It has been an interesting start to the New Year. Just a couple of weeks into 2023, our FTSE 100 Share Index looked as though it might break out into new high ground and top the peak achieved nearly five years ago. Some profit taking did take place and the Footsie remains a few percentage points shy of the 2018 record as I write. Still, it was an impressive performance, given the level of industrial unrest, continuing geo-political concerns and an opaque economic outlook, so this market could yet surprise us all.
There has been some more encouraging news around to give substance to the improvement in sentiment. Retail sales held up remarkably well over the Christmas period, while unemployment figures published recently painted a more optimistic picture of the labour market than we might have expected. This may, of course, toughen the Bank of England’s stance on interest rates, but much will depend on whether a recession can be avoided. At least inflation fell a little, though it still sits above 10% - an uncomfortably high figure.
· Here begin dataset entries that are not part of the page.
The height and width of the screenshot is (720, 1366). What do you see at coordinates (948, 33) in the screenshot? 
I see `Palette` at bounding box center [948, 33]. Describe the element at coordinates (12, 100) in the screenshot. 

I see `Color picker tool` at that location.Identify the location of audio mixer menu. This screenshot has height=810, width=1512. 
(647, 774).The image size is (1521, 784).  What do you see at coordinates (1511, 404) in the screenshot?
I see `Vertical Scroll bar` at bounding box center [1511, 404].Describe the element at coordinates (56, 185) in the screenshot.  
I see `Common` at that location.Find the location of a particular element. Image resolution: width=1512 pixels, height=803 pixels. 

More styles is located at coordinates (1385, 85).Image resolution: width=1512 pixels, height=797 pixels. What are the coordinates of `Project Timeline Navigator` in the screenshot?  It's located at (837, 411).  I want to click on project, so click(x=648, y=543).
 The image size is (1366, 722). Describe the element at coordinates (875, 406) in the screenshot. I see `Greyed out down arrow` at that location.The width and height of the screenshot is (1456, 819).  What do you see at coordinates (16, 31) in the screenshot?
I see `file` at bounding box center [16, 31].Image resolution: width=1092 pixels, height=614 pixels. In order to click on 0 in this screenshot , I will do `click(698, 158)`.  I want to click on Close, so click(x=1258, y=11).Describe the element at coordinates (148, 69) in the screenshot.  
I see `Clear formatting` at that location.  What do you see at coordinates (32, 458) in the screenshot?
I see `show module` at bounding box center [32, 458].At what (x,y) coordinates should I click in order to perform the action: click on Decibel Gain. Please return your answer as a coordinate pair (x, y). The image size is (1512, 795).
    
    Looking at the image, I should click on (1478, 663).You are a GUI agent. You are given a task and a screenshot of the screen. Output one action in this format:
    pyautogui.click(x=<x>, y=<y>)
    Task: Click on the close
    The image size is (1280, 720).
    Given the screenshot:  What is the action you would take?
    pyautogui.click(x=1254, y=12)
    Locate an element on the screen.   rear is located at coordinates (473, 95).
Looking outside these shores, we find a very mixed scenario, with inflation coming down faster than expected in America, but Chinese economic growth clearly impacted by the effect of Covid. At around a 3% uplift in Gross Domestic Product, the expansion in the Chinese economy falls way short of the proclaimed target of 5.5%, but was actually ahead of forecasts. However, the Chinese population is shrinking, adding to demographic woes. Life is getting tougher in the world’s second largest economy.
Back home it is still too early for companies to be reporting their results for 2022. With oil and gas prices falling, there is hope that the peak of inflation has been passed. However, wage rises are still trailing the rise in the cost of living, despite the highest uplift in more than 20 years. And the public sector is lagging private pay. More strikes seem in prospect, particularly as the Treasury seems set on keeping the purse strings tightly held.
We have, of course, had the usual plethora of forecasts for what the year ahead may hold in store. I do my best to ignore them as they could well result in decisions being made that look foolish with the benefit of hindsight. Warren Buffett’s maxim that it is time in the market, not timing, that should govern an investor’s strategy still holds good in my book. The background may look gloomy, but markets have a habit of anticipating events, so perhaps renewed optimism is not misplaced. It is, indeed, an ill wind that blows nobody any good.